Nasdaq, Nikkei, ASX: Breaking down as the ‘bondcano’ erupts

Article By: ,  Market Analyst

After threatening for weeks to generate a sizeable volatility event, the combination of higher bond yields and US dollar looks to have delivered with numerous stock indices breaking down spectacularly, many of them from the outer reaches of the risk asset spectrum. Think Nasdaq, Nikkei and ASX 200. The question many are now asking is just how much lower they can go?

Bondcano eruption arrives

The simultaneous rupturing higher of US bond yields this week has already left its mark. The “bondcano” risk discussed earlier this month has played out. The eruption has begun and now it’s time to deal with the consequences for markets.

Just as important as yields hitting fresh highs is how long they remain here, and how much further they can go? If the thrust higher is brief, the damage should be limited. But if it isn’t, it will bolster the view we’ve entered a new paradigm where capital costs remain elevated for far longer than prior cycles.

Higher yields a negative for asset valuations and real economy

It’s the latter that will be problematic, not only placing downward pressure on asset prices further out the risk spectrum but also increasing borrowing costs for governments and the private sector, creating downside risks for economic activity. What a combo, right?

That’s why the events of the past week should be taken seriously when it comes to future investment decisions. Speculative asset classes heavily reliant upon the kindness of capital markets will feel the full force of an extended bondcano eruption and should be avoided if it plays out. There is no kindness at this point in the cycle. You therefore need to invest accordingly.

Nasdaq yet to adjust to change of environment

When investors think about speculative assets, it’s a safe bet the Nasdaq would be front of mind. Given the events of this week, and the run-up we’ve seen this year, it’s no surprise it’s copped a shellacking. But when you look at the daily chart over the past few years, the decline is barely noticeable.

I know there are some great companies listed on the Nasdaq, but can the index continue to defy gravity when capital costs are elevated while downside risks to the economy are building? Probably not. In this environment, the path of least resistance appears lower, not higher.

Right now, haven broken the uptrend from the start of the year, the move has stalled in a minor support zone starting around 14700. While MACD is signalling downside, RSI is nearing oversold levels, hinting we may do some work at this level. As a short idea, consider selling rallies towards 15000 targeting a move down to 13700, coinciding with the August 2022 high and 200-day MA. Given its struggles above 15600 recently, that would be a suitable location to place a stop-loss for protection.

Alternatively, traders could wait for a potential break of the lower rung of the support zone located around 14550 to go short targeting the same downside target as the first trade idea. A stop above 14750 would present decent risk reward given apparent trend change.

Nikkei 255 uptrend under threat

Outside of the Nasdaq, the Nikkei is another interesting short prospect where the risk-reward has quickly shifted from the upside to the downside this week, not only impacted by the change in bond yields but also signs of fatigue in the USD/JPY rally. Like the Nasdaq, it too has had a stellar year until this point.

Having broken out of an uptrend from August, the Nikkei has now fallen into a former downtrend running from June. As an idea, a short around these levels could be placed targeting a move back towards 31230 or even 30770 where the double top of 2021 and bottom of the range is located. A stop around 32500 should offer some protection.

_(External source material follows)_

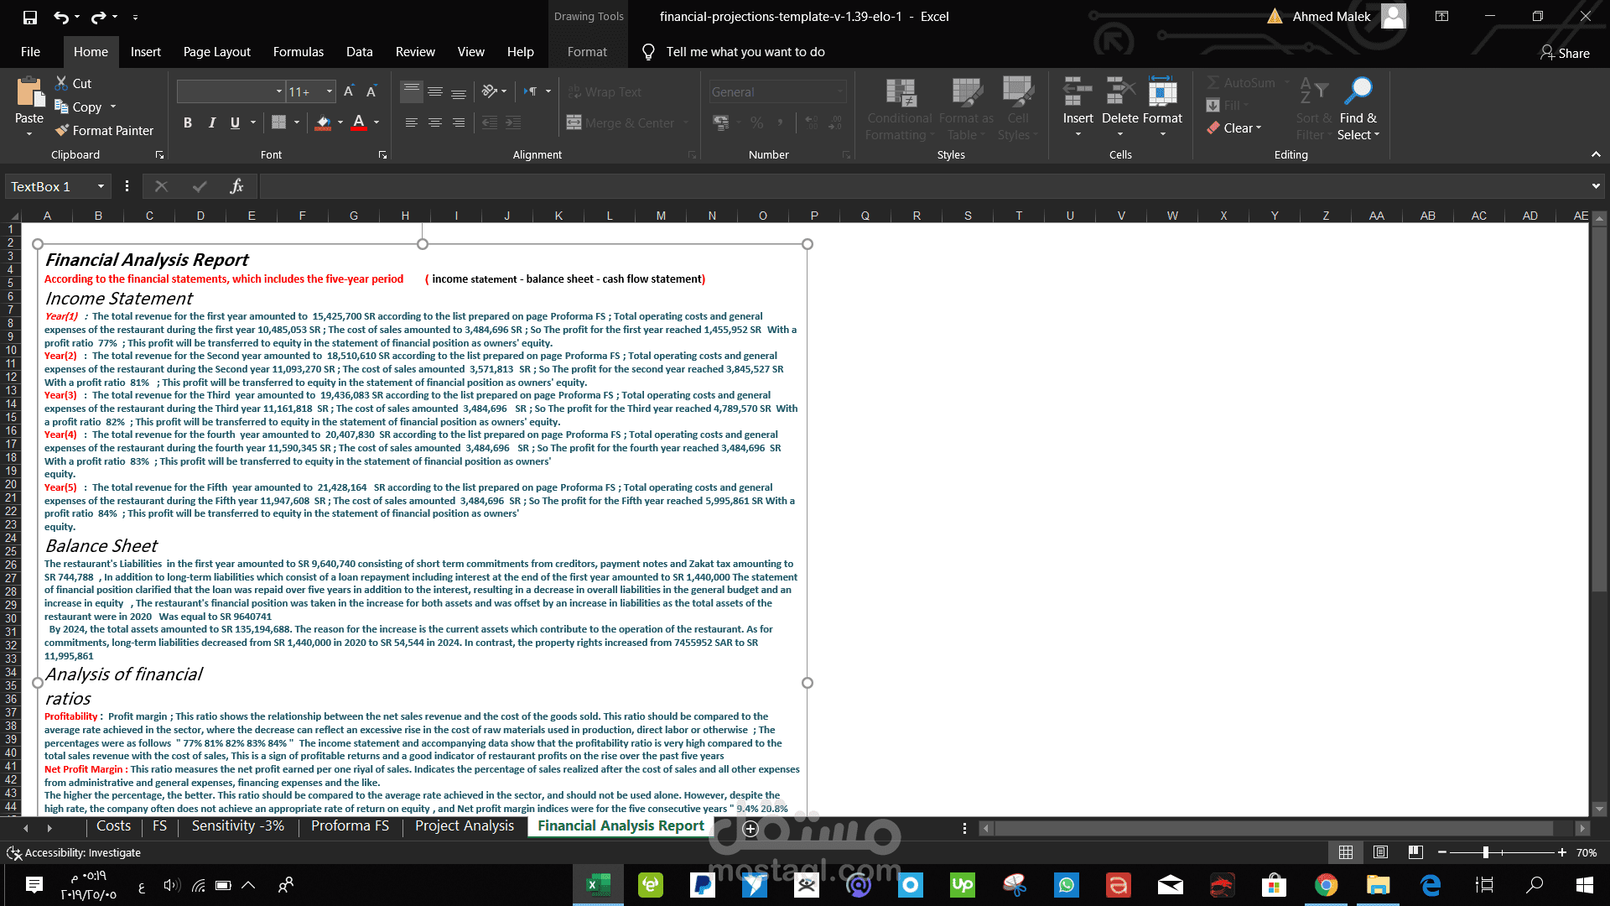Click the Share button
Viewport: 1610px width, 906px height.
[x=1565, y=53]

ASX 200 busts key, long-term support

While it has not had the stellar run of the Nasdaq or Nikkei this year, Australia’s ASX 200 is an index that has broken down spectacularly this week, breaking through the uptrend it’s been in since the start of the pandemic. Nearing oversold levels, rallies above 7000 will provide opportunities to establish short positions targeting continued downside. While the index has attracted support below 6900 previously, that was in a far more placid environment where cyclical and value names were buoyant. The potential turn in the economic outlook makes this time appear different. 6400 is a target many shorts will be eyeing off.  A stop above 7100 would offer protection.